Reporting Improvements

• Added finding reports at the Product_Type, Product, Engagement and Test level. Reports can be generated in Asciidoc and PDF formats.
  • Since models.py changed makemigrations/migrate is needed.
  • For PDF reports the following must be installed via pip:
  • django-easy-pdf
  • xhtml2pdf>=0.0.6
  • reportlab
• Added ability to upload Veracode XML export.
• Added ability to upload Burp XML reports from Scanner.

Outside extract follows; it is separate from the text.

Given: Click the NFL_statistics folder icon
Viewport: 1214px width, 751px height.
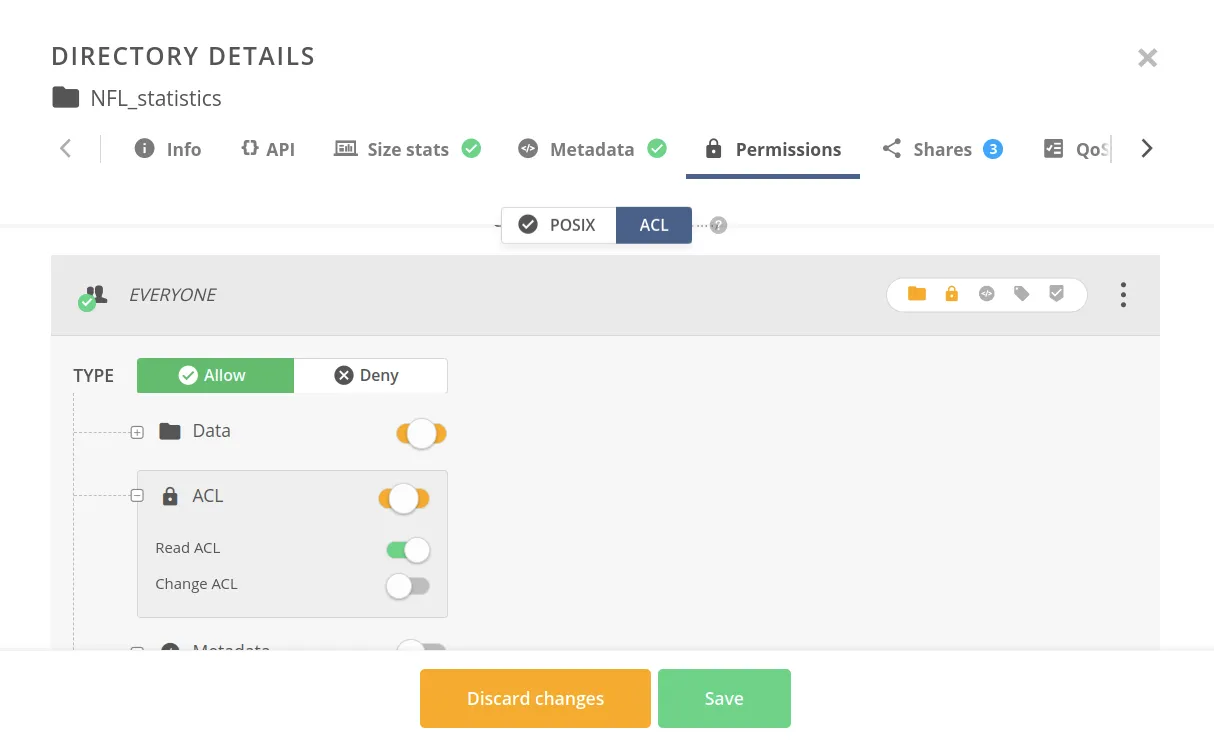Looking at the screenshot, I should coord(65,98).
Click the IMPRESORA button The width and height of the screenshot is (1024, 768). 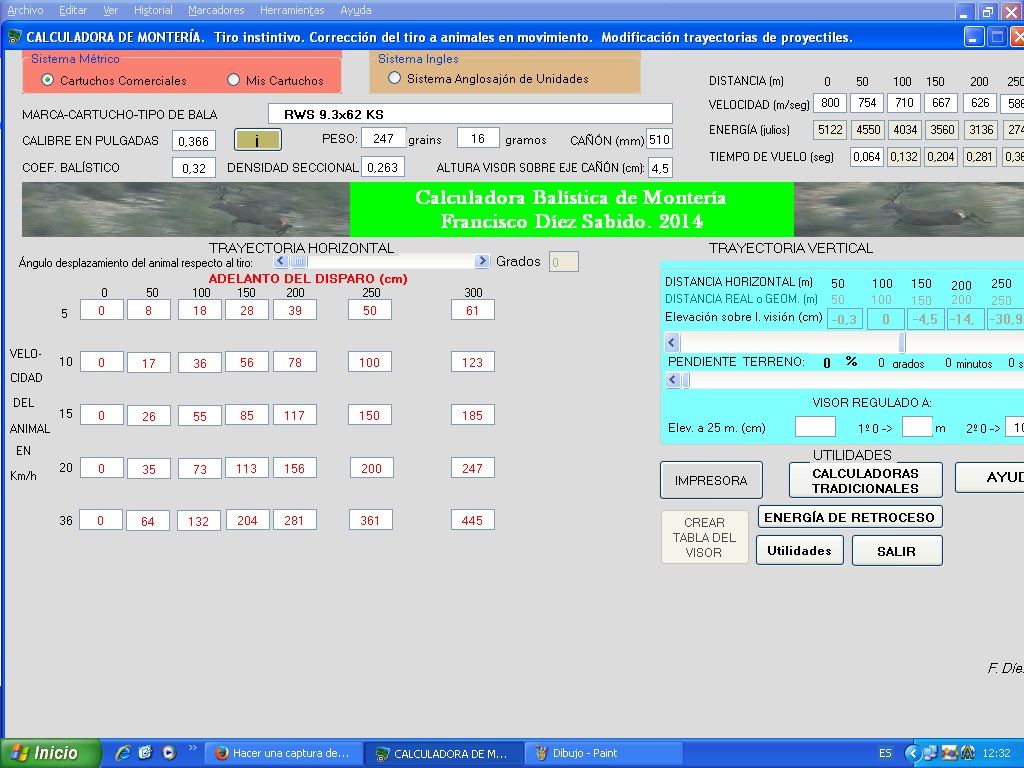pos(711,480)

• For Nessus, Veracode and Burp uploads added the ability to select minimum severity level to import.
• For Change Password form, added csrf tokend and autocomplete off.
• Added Content-Type to download views download_risk and view_threatmodel.
• Added CSRF_COOKIE_HTTPONLY = True, SESSION_COOKIE_SECURE = True and CSRF_COOKIE_SECURE = True to settings.dist.py and instructions on these in the setup.bash script.
• Minor css tweaks, and corrected typos.